Rencontre avec François Cheval, conservateur en chef du musée Nicéphore Niépce (Chalon-sur-Saône) et parrain de Circulation(s) 2013. Propos recueillis par Juliette Deschodt.

Comment est-ce que cela se passe lorsque l’on est à la fois conservateur de musée et parrain d’un festival comme Circulation(s) ?
F. Cheval : J’ai répondu favorablement à la demande de parrainage, tout simplement parce que j’ai une relation intellectuelle proche avec Marion Hislen. C’est une relation personnelle et professionnelle. Après, on peut se poser la nature de cette relation ? Ce que j’apprécie c’est la fraîcheur, presque la naïveté, d’une croyance dans l’activité culturelle, position rare aujourd’hui.
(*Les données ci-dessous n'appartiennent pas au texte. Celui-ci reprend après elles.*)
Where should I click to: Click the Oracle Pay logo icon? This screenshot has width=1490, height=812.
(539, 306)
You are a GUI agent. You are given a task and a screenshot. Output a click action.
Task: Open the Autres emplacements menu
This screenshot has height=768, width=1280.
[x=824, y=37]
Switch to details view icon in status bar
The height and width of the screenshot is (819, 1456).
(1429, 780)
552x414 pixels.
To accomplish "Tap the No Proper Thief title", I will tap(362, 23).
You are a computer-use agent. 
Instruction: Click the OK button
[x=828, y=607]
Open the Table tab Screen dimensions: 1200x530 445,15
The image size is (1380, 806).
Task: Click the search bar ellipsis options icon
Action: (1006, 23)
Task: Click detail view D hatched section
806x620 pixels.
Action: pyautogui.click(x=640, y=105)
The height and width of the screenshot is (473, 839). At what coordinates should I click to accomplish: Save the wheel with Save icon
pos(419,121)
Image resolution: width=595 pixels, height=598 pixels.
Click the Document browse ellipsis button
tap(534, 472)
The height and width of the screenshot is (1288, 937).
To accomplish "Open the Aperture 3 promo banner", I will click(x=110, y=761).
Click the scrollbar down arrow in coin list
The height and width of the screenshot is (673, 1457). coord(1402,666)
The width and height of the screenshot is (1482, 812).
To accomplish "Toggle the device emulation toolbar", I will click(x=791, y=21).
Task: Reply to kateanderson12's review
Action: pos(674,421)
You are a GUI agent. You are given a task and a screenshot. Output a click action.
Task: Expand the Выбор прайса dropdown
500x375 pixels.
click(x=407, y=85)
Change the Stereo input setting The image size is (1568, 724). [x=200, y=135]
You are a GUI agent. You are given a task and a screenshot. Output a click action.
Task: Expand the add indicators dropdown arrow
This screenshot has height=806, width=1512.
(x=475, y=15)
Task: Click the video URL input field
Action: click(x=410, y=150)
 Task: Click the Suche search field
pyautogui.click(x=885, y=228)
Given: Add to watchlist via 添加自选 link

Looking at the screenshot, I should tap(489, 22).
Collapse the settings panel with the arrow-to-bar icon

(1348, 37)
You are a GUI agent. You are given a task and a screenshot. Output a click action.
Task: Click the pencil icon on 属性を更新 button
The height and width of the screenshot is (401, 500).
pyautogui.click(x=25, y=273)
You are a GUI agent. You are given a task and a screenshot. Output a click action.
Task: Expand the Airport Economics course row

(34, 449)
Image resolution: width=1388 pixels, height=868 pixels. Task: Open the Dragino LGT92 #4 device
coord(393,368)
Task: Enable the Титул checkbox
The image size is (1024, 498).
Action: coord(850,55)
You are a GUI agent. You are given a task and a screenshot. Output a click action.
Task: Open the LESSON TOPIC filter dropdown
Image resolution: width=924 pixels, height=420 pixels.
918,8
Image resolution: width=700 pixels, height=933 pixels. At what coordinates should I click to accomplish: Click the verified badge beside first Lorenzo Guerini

Le milieu de la photographie est un milieu où les gens sont là depuis très longtemps – trop longtemps pour certains – donc il est heureux que certaines personnes aient une envie forte de montrer des choses nouvelles, de rechercher des formes nouvelles.

D’ailleurs, en tant que président du jury de Circulation(s), il y a des images qui ne me correspondent pas. Il y a des photographies que je n’ai pas envie de défendre. Mais, ça ne m’a pas gêné du tout de parrainer une opération dont l’essentiel reste le dynamisme et l’ouverture.

Parce qu’il y en a un peu assez de voir toujours les même gens et les mêmes images dans les institutions. Peu de découvertes et peu de surprises. Le milieu radote, il a tendance à se répéter. C’est une des conséquences de la puissance du marché. Quand ce dernier fait son travail, les institutions oublient de faire le leur.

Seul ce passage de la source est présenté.